Two years after the "credit inferno" in late 2002, there are "broad signs" of industry recovery for both the utility and energy merchant sectors, Fitch Ratings said in an outlook report for 2005 issued Thursday.

In a five-page report, ratings analysts said that the near-term outlook for investor-owned electric utilities and affiliated generating companies looks "stable" in 2005, while the outlook for diversified energy merchants "has shifted to positive from stable." The improved outlook for the merchant sector "reflects successful refinancings in 2004 that enabled most of these companies to extend debt maturities and eliminate near-term liquidity concerns but should be seen against the precipitous decline in ratings during 2002 and 2003."
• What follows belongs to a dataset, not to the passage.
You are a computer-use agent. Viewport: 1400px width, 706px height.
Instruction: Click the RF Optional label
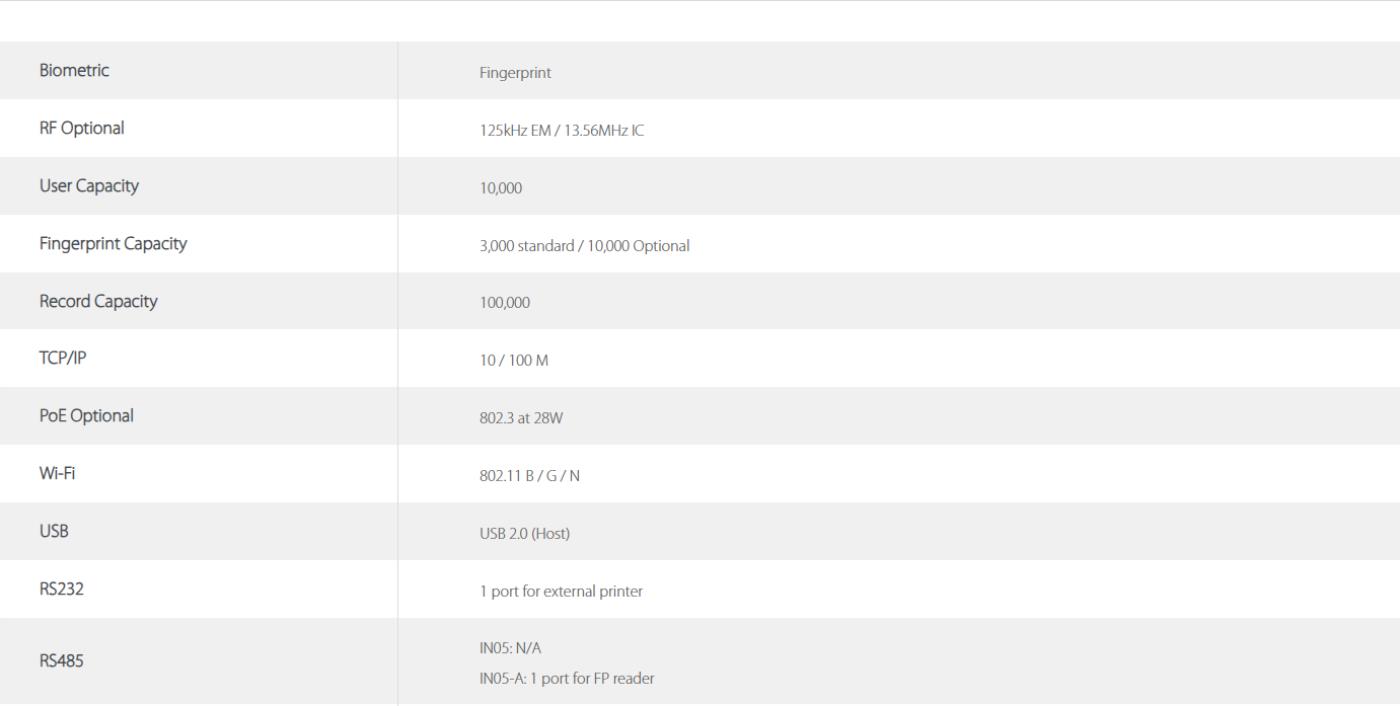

The report noted that the public power utilities "were largely immune" from the problems in the rest of the sector and their ratings outlook remains "stable."

The sector recovery has been aided by both internal and external factors, analysts said. "Across all subsectors, a combination of low interest rates and easily accessible bank and capital markets have enabled companies to lower interest expense, strengthen their balance sheets and improve liquidity by arranging multi-year bank credit facilities." The report said that in particular, the "improvement in the bank market has been remarkable, with five-year revolving credit facilities once again available for investment-grade utilities and multi-year credit facilities also available for selected speculative-grade issuers.

The pace of refinancings within the regulated utilities slowed this year, "indicating a lack of further opportunities" after a lot of activity in 2003. However, the merchant sector "should have continued opportunities" to fix the balance sheets and reduce interest charges in 2005.

The analysts expect capital expenditures overall to increase over the next five years and above current industry projections, with new investments in electric transmission and distribution systems, as well as in natural gas storage and liquefied natural gas terminal facilities. Utilities also will face higher costs to meet new environmental standards for sulfur dioxide, nitrogen, mercury and greenhouse gases, they noted.